Un pas historique vers la justice en Gambie
Mercredi dernier, la justice gambienne a franchi une étape que beaucoup n’osaient plus espérer. Sanna Manjang, arrêté au Sénégal lors d’une opération conjointe, puis extradé, a été officiellement inculpé pour deux meurtres : celui de Deyda Hydara en 2004 et celui de l’homme d’affaires Ndongo Mboob en 2006. Le document d’accusation est sans ambiguïté : il est accusé d’avoir « causé leur mort « en leur tirant dessus avec une arme ».
Cette inculpation n’est pas un fait divers judiciaire. Elle est le premier acte concret d’une longue traque des criminels du régime Jammeh, ce président qui régna par la terreur de 1994 à 2017 sur ce petit pays enclavé dans le Sénégal.
Qui était Deyda Hydara ?
Deyda Hydara n’était pas seulement un correspondant de presse. Il était une institution. Arrivé à l’AFP en 1974 comme traducteur, il était devenu au fil des décennies le visage du journalisme indépendant en Gambie. Cofondateur du quotidien The Point, il dénonçait sans relâche la corruption, les dérives autoritaires et surtout les atteintes répétées à la liberté de la presse.
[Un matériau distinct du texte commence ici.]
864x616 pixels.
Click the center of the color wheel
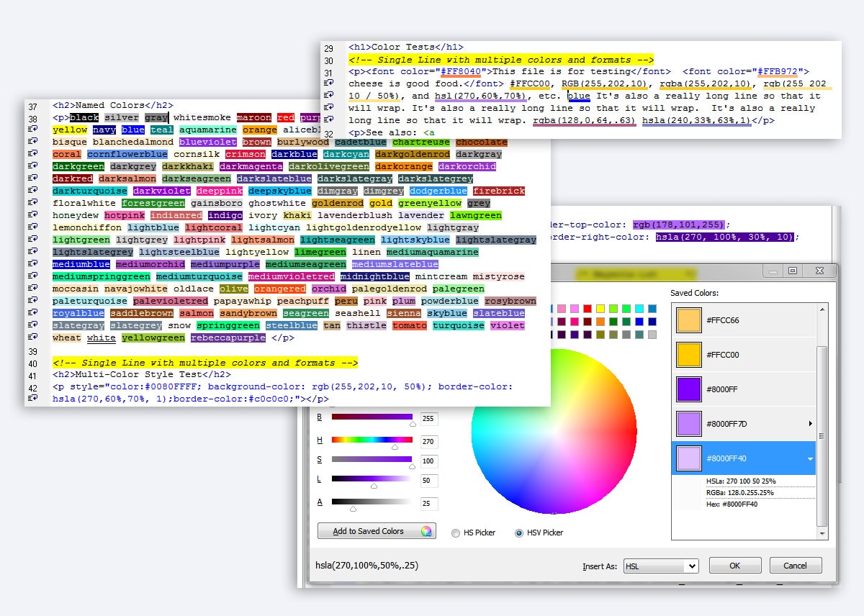click(554, 430)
Quelques jours avant son assassinat, il avait publié un éditorial cinglant contre une nouvelle loi liberticide sur les médias. Beaucoup y ont vu le mobile direct de son exécution.
« On ne tue pas une idée en tuant un homme. »
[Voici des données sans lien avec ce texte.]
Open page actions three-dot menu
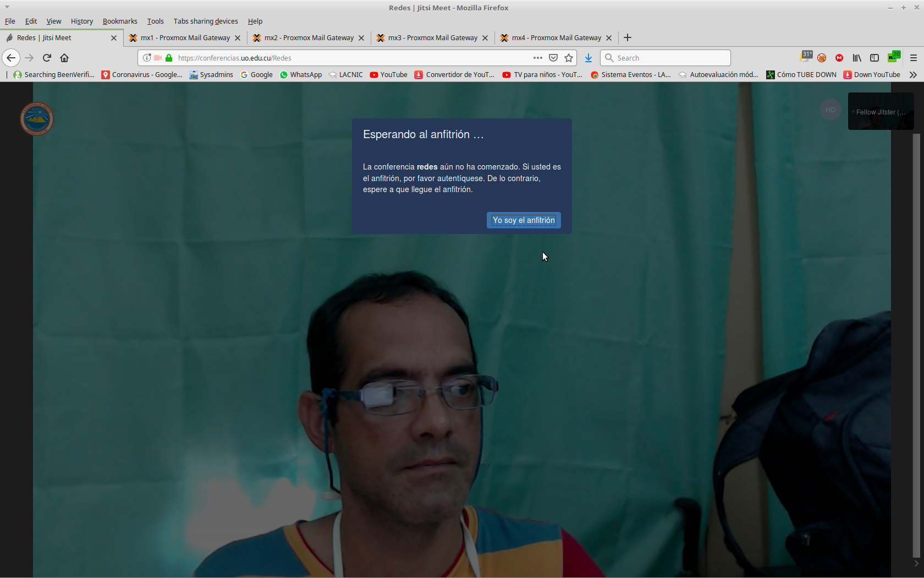 point(537,58)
Ces mots, prononcés par Deyda Hydara lui-même, résonnent aujourd’hui avec une force particulière.
Les Junglers : l’unité de la mort de Yahya Jammeh
Les « Junglers » – littéralement « broussards » – étaient une unité paramilitaire directement rattachée à la présidence. Officiellement, ils n’existaient pas. En réalité, ils étaient les bras armés de la répression. Tortures, disparitions forcées, exécutions extrajudiciaires : leur nom revenait sans cesse dans les témoignages terrifiants recueillis par la Commission Vérité, Réconciliation et Réparations (TRRC) créée après la chute de Jammeh.
Sanna Manjang n’était pas un exécutant lambda. Les survivants et anciens membres repentis le désignent comme un rouage central de cette machine de mort. Son arrestation marque la première fois qu’un haut responsable opérationnel des Junglers comparaît pour le meurtre d’un journaliste.
Une traque internationale de longue haleine
L’arrestation de Manjang n’a rien d’un hasard. Elle résulte d’une coopération sénégalo-gambienne renforcée ces dernières années, mais aussi du travail acharné d’organisations de défense des droits humains et d’avocats comme Reed Brody, surnommé « le chasseur de dictateurs ».
Reed Brody, qui joua un rôle décisif dans la condamnation de l’ex-dictateur tchadien Hissène Habré au Sénégal, déclare sans détour :
« L’arrestation de Sanna Manjang est une avancée essentielle. D’anciens Junglers l’ont identifié comme acteur central des pires atrocités. S’il coopère, son témoignage pourrait être le coup de grâce pour Yahya Jammeh. »
Car l’ex-président, qui vit toujours en exil doré en Guinée équatoriale, reste intouchable pour l’instant. Aucun mandat d’arrêt international n’a encore été émis contre lui, malgré les recommandations très claires de la TRRC.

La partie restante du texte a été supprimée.